Banking Industry’s AI Agent Exploration Is Underway

It is worth noting that even before OpenClaw’s popularity, the banking industry had already been exploring and applying intelligent agents. Several banks are actively promoting agent-enabled frontline services to enhance operational efficiency.

For example, Nanjing Bank has partnered with Volcano Engine to explore large-scale deployment of intelligent agents in financial scenarios. They have launched a one-stop intelligent agent workstation called HiAgent, which has already implemented over 20 high-quality agents. These are deeply applied in areas such as office work, operations, business development, and risk management.

How effective are these practices? For instance, corporate relationship managers often spend a lot of time gathering pre-visit information across multiple systems and platforms before visiting clients. An “One-Page” pre-visit intelligent agent can automatically integrate data from internal and external sources, perform crawling, cleaning, fusion, and quality checks, and quickly generate a comprehensive and accurate pre-visit analysis report. This reduces preparation time from two hours to within five minutes, becoming a core tool during peak marketing seasons and critical periods.

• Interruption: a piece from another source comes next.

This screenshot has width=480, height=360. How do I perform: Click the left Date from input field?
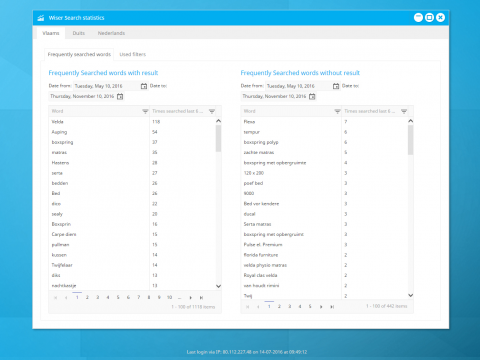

KPMG recently released the “2026 Outlook for China’s Banking Industry” report, which noted that analysis of public tender information and case studies from KPMG show an overall upward trend in bank large-model projects from January to November 2025, with a small peak in August. The project content from January to June mainly focused on knowledge Q&A, with agent applications being sporadic. Starting in July, the number of agent application projects surged, especially in October and November, with all project types being agent-related.

So, how should banks balance innovation and compliance when exploring agent applications?

On March 16, Fu Yifu, a special researcher at Su Commercial Bank, told the Financial Daily that when promoting agent-enabled frontline services, banks need to innovate management mechanisms, test new technologies in controlled environments, and ensure risks are measurable and controllable. They should strengthen data privacy protections and conduct algorithm audits, following the principle of “least privilege” to avoid excessive collection of customer information. Maintaining close communication with regulators and participating in industry standard-setting can help identify compliance red lines early. Additionally, banks should establish manual review processes to double-check key decisions made by agents, preventing automation errors. Embedding compliance requirements throughout the R&D process and cultivating multidisciplinary talent will help banks safely unlock the innovative value of intelligent agents.